This week, the American Booksellers Association launched a national advocacy campaign with letters urging the U.S. Congress, the 50 state attorneys general, and the 50 state governors to investigate Amazon for violations of antitrust laws.
In the letters, ABA CEO Oren Teicher wrote that the association strongly believes that “Amazon’s abuse of its dominance and its growing monopolization have had a negative impact on free expression and the health of America’s book industry, including a chilling effect on the diversity of, and access to, books and information.”
In conjunction with the antitrust campaign, ABA launched its Antitrust Action Kit, which provides booksellers with state-specific letters that they can adapt and send to both their state and federal lawmakers as well as other key officials.
“We strongly encourage booksellers to use the templates in the Action Kit to reach out to their federal and state lawmakers, as well as their attorney general and governor,” said Teicher. “Antitrust laws exist to protect consumers, their communities, and small businesses from the very business practices now being employed by Amazon.”
In the letters, Teicher noted the parallels between Amazon’s business model and corporations that in the past were ultimately charged with antitrust violations.

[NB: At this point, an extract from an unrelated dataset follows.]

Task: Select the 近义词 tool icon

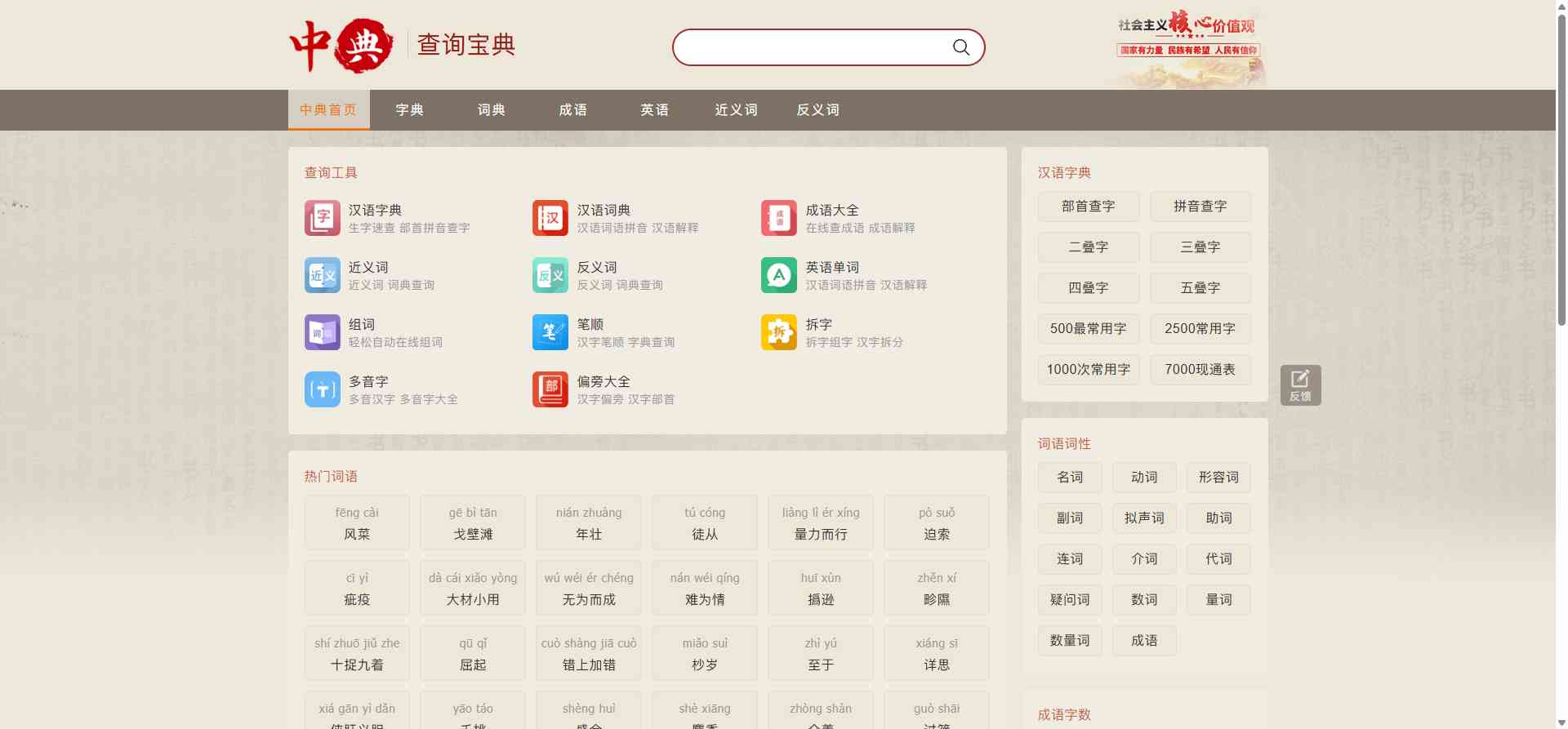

He pointed out that Amazon has as large a market share in the entire book business as Standard Oil did in its industry in 1911.

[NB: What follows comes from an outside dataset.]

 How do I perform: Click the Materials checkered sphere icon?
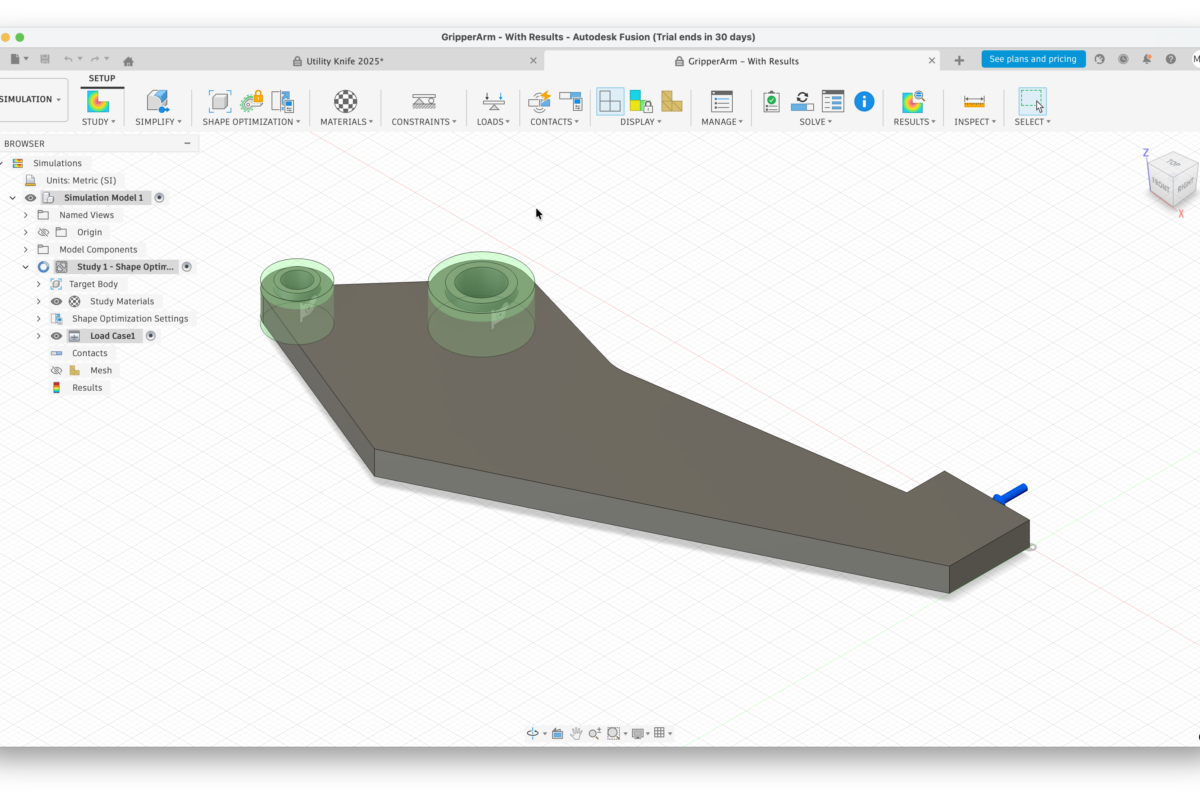(x=345, y=101)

Teicher also pointed out that Amazon’s business model is very similar to the A&P grocery store chain’s business model prior to 1949, when the U.S. Court of Appeals ruled that A&P violated antitrust laws. “Like A&P,” he wrote, “Amazon is not keeping prices artificially high. Indeed, it is keeping prices artificially low, and extending its reach into production and distribution. This spurs further growth for Amazon, while forcing smaller competitors to do business with it even as it simultaneously competes against them. In the process, Amazon has garnered great influence among policymakers in states and in the federal government, garnering tax subsidies that only increase its market advantage at the cost of tax revenue and millions of jobs.”
The letters cite state-specific data from the Civic Economics study “Amazon and Empty Storefronts,” which provides key data on jobs and state revenue losses as a result of the company’s growth. In 43 of the 50 states, Amazon’s business practices have resulted in retail job losses.